# Work item
Go over the entries below line by line, copying each one that contains the word "agent".

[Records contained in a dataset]
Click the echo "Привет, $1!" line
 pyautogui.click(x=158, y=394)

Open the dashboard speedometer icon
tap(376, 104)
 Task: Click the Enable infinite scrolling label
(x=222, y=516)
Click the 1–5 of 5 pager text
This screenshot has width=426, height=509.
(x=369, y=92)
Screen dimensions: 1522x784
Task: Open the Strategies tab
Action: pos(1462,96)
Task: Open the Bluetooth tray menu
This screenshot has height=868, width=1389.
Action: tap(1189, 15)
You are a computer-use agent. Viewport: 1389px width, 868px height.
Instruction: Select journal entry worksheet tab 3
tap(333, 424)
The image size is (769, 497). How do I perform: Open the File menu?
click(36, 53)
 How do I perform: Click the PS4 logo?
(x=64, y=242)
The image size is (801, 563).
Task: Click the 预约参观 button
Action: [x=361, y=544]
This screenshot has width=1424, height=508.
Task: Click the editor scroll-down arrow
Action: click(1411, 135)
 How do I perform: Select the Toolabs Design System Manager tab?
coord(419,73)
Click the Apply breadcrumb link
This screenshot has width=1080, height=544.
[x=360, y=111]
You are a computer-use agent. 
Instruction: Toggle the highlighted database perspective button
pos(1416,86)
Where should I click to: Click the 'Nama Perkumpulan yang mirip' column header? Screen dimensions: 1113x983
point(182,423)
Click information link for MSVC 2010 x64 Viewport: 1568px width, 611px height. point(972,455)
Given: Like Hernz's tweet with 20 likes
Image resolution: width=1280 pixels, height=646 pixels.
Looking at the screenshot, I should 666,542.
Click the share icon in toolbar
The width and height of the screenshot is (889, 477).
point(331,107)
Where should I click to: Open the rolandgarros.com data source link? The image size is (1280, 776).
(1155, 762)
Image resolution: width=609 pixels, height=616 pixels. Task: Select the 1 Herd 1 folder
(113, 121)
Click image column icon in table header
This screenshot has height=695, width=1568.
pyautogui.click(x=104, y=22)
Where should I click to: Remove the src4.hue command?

# Answer to this exercise
You are a computer-use agent. Viewport: 1389px width, 868px height.
You are a computer-use agent. 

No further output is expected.